Nota bene. Запомни хорошенько, Дэйтс. Если моя мать вдруг обратится к тебе с вопросом, ответь ей, что это мои распоряжения, да упомяни, что я послал тебе записку, но ни под каким видом не показывай ее своей госпоже – ты слышишь?
Снова,
Сложив сие послание нелепым образом, Пьер приказал слуге доставить это Дэйтсу. Но слуга, совсем сбитый с толку, нерешительно вертел письмо в руках, пока Пьер не прикрикнул на него да не велел ему жестким тоном убираться; но как только слуга, запаниковав, дернулся, чтобы поскорее удалиться, Пьер позвал его назад и извинился за свою грубость; но как только слуга вновь замешкался, возможно думая про себя, как бы извлечь выгоду из покаянного настроения Пьера, обратившись к нему со словами сочувствия или протеста, Пьер с новой жестокостью приказал ему выполнять поручение и чуть ли не вытолкал его в двери.
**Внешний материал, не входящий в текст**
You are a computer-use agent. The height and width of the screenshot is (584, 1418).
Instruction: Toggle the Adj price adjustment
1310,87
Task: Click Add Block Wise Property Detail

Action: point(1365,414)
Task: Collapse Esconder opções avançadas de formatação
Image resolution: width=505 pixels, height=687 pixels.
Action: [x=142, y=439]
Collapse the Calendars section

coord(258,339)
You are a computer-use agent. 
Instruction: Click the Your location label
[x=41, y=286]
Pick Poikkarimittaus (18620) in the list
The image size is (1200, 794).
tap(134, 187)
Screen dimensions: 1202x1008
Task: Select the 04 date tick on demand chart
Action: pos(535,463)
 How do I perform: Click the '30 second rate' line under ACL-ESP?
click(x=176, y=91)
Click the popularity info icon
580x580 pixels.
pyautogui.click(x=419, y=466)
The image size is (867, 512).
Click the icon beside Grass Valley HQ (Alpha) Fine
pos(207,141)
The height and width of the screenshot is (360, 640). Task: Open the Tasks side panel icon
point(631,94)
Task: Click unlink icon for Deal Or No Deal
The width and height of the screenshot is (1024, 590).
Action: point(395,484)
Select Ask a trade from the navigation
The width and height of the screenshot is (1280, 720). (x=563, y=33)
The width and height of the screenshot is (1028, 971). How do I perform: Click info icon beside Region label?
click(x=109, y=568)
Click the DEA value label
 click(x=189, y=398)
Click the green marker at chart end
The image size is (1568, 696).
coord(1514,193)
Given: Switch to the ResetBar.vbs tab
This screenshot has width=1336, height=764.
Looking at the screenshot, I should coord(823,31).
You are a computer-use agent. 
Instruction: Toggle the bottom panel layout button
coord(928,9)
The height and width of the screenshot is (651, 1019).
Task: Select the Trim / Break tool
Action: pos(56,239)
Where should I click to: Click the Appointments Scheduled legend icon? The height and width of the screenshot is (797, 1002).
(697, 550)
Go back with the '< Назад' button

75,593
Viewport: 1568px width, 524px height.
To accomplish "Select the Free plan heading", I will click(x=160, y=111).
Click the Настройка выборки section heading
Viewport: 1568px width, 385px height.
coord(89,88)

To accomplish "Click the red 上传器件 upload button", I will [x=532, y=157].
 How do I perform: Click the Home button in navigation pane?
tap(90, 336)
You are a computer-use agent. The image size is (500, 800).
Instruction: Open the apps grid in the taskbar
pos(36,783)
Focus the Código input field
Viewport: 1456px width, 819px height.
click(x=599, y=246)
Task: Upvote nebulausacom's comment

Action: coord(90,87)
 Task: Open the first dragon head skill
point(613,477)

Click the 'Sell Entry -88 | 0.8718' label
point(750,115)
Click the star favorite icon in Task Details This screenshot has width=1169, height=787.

Известив старого хозяина постоялого двора, который был озадачен не меньше слуги, что этим утром должно сделать определенные приготовления для него (Пьера) на постоялом дворе, да потребовав также приготовить комнату для него и его жены на эту ночь – какую-нибудь комнату с просторным смежным помещением, кое можно использовать как гардеробную, – и также еще одну комнату для слуги, Пьер покинул постоялый двор, оставив старика хозяина таращиться ему вслед да молча гадать, что за кошмарное событие повредило ум его доброго молодого господина и старого приятеля по охоте, мастера Пьера.
В скором времени приземистый старик хозяин вышел с непокрытой головой на низенькое крыльцо постоялого двора, сошел наземь да стал посреди дороги, так и глазея Пьеру вслед. И как только Пьер превратился в неясный силуэт, его изумление и волнение выплеснулись наружу словами:
– Я учил его… да, я, старый Сакс… лучший стрелок во всем графстве, мастер Пьер… молю Бога, чтоб он не спятил… Женат? Женат? И прибудет сюда? Чудные творятся дела!
I
Когда прошлой ночью Пьер покинул фермерский дом, где Изабелл нашла себе пристанище, мы помним, что меж ними не было условлено ни о каком часе дня или ночи да не было назначено никакого определенного времени для их следующей встречи. Это Изабелл была той, кто по какой-то своей причине, бесспорно обоснованной, выбрала для их первого свидания час ранних сумерек.